* SELECTED PASSAGE *
begin
Search arXiv for research papers by query.

Parameters:

query (required): Search query (e.g., "recursive self-improvement AGI")
max_results: Maximum results (default: 10)
sort_by: Sort order - relevance, lastUpdatedDate, submittedDate

Example:

results = mcp__research-paper-mcp__search_arxiv({
    "query": "meta-learning neural networks",
    "max_results": 20,
    "sort_by": "relevance"
})

search_semantic_scholar

Search Semantic Scholar for papers with citation metrics.

Parameters:

query (required): Search query
fields: Metadata fields to retrieve
limit: Maximum results (default: 10)

Example:

results = mcp__research-paper-mcp__search_semantic_scholar({
    "query": "transformer architecture attention",
    "fields": ["title", "authors", "citationCount", "year"],
    "limit": 15
})

download_paper

Download research paper PDF from URL.

Parameters:

url (required): PDF URL
paper_id (required): Unique identifier for filename

Example:

result = mcp__research-paper-mcp__download_paper({
    "url": "https://arxiv.org/pdf/1234.5678.pdf",
    "paper_id": "arxiv-1234.5678"
})

extract_insights

Extract key insights and findings from paper text.

Parameters:

paper_text (required): Full paper text or abstract
focus_areas: Optional specific areas to focus on

Example:

insights = mcp__research-paper-mcp__extract_insights({
    "paper_text": paper_abstract,
    "focus_areas": ["methodology", "results"]
})

analyze_citations

Analyze citation relationships and paper influence.

Parameters:

paper_id (required): Semantic Scholar or arXiv paper ID
depth: Citation graph depth 1-3 (default: 1)

Example:

analysis = mcp__research-paper-mcp__analyze_citations({
    "paper_id": "arxiv:1706.03762",  # "Attention Is All You Need"
    "depth": 2
})

store_paper_knowledge

Store extracted knowledge in enhanced-memory for AGI learning.
end
* LISTING *
begin
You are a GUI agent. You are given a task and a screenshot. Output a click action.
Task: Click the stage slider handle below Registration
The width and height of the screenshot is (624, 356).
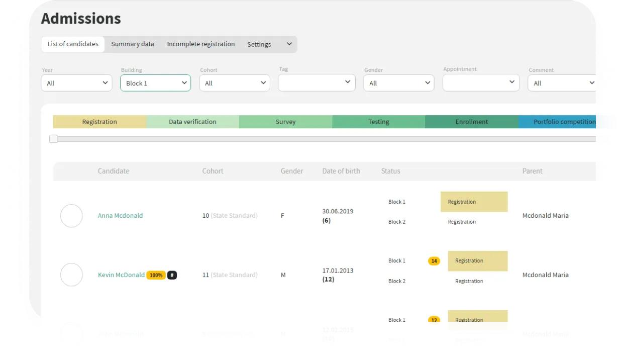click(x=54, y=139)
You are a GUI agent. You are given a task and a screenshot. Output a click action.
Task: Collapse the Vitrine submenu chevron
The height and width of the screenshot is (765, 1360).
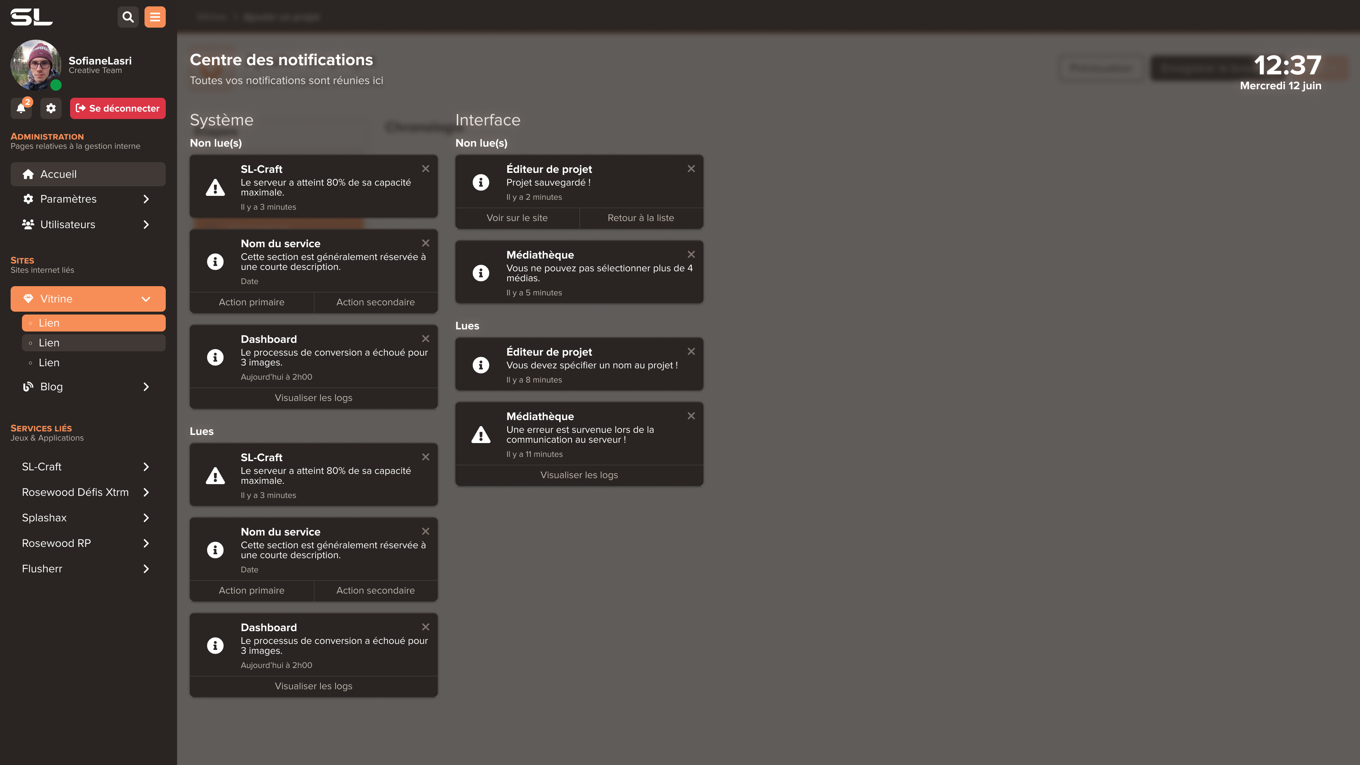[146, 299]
end
begin
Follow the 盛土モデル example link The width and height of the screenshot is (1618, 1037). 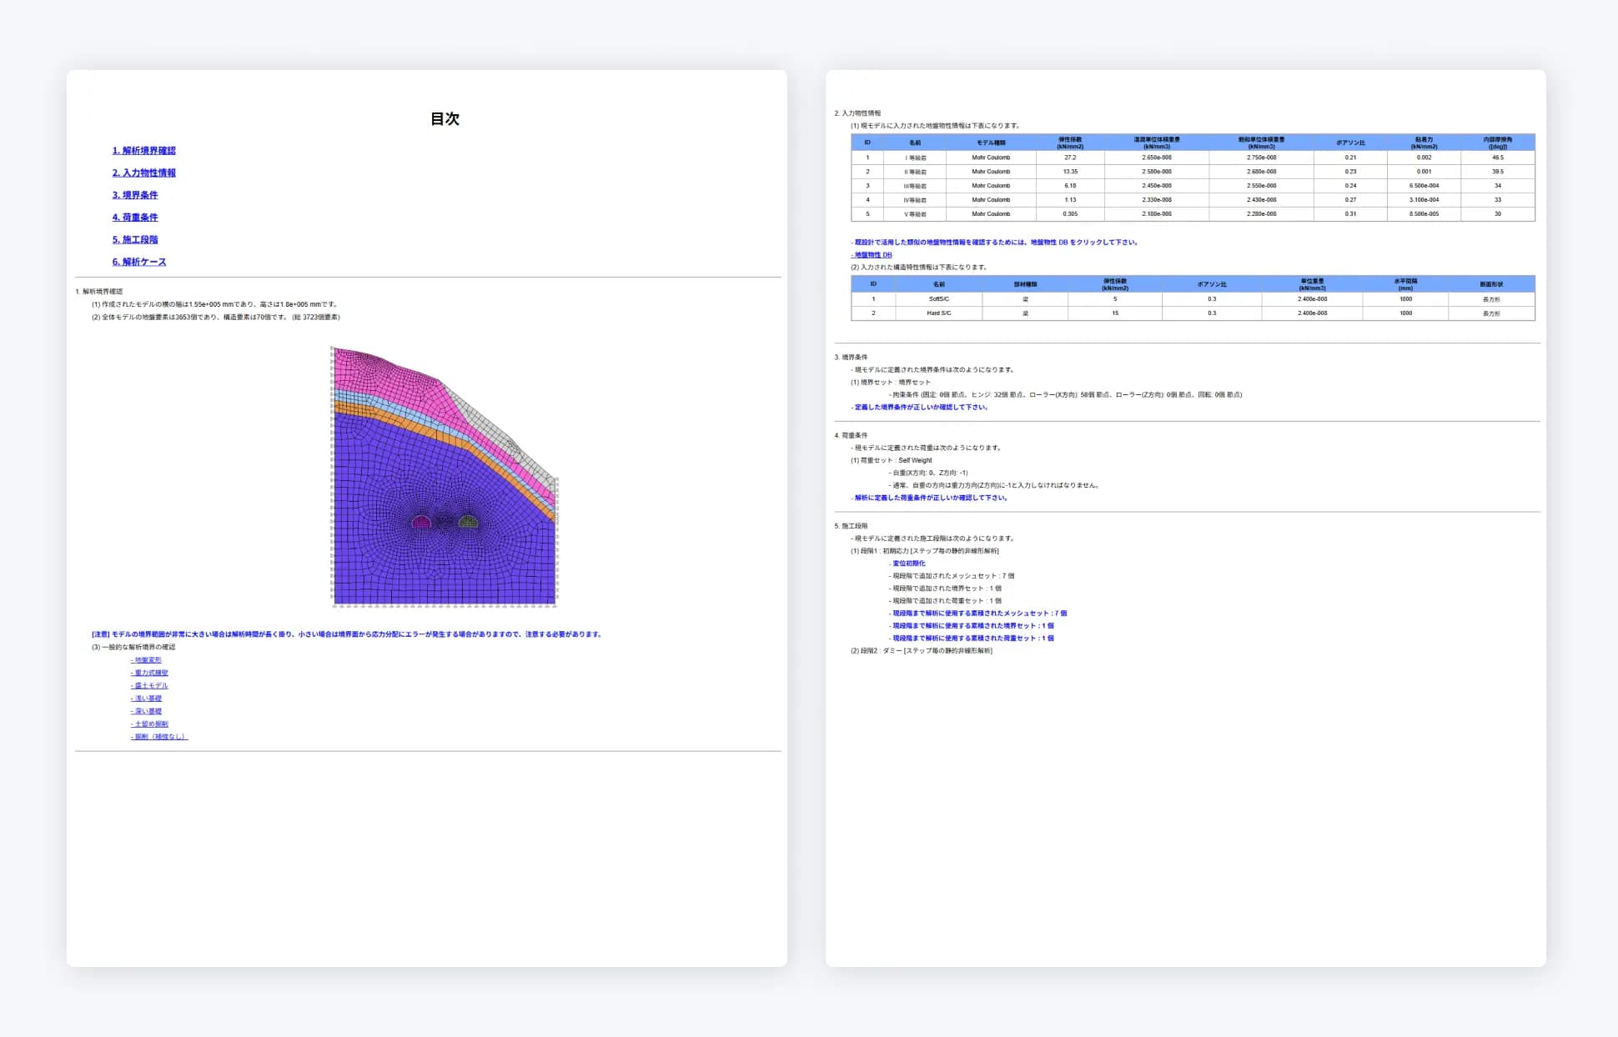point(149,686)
end
* YOUR GOAL *
Reproduce word for word everything in the research paper tool documentation from "max_results: Maximum results" down to "with citation metrics.".

* ANSWER FOR THIS EXERCISE *
max_results: Maximum results (default: 10)
sort_by: Sort order - relevance, lastUpdatedDate, submittedDate

Example:

results = mcp__research-paper-mcp__search_arxiv({
    "query": "meta-learning neural networks",
    "max_results": 20,
    "sort_by": "relevance"
})

search_semantic_scholar

Search Semantic Scholar for papers with citation metrics.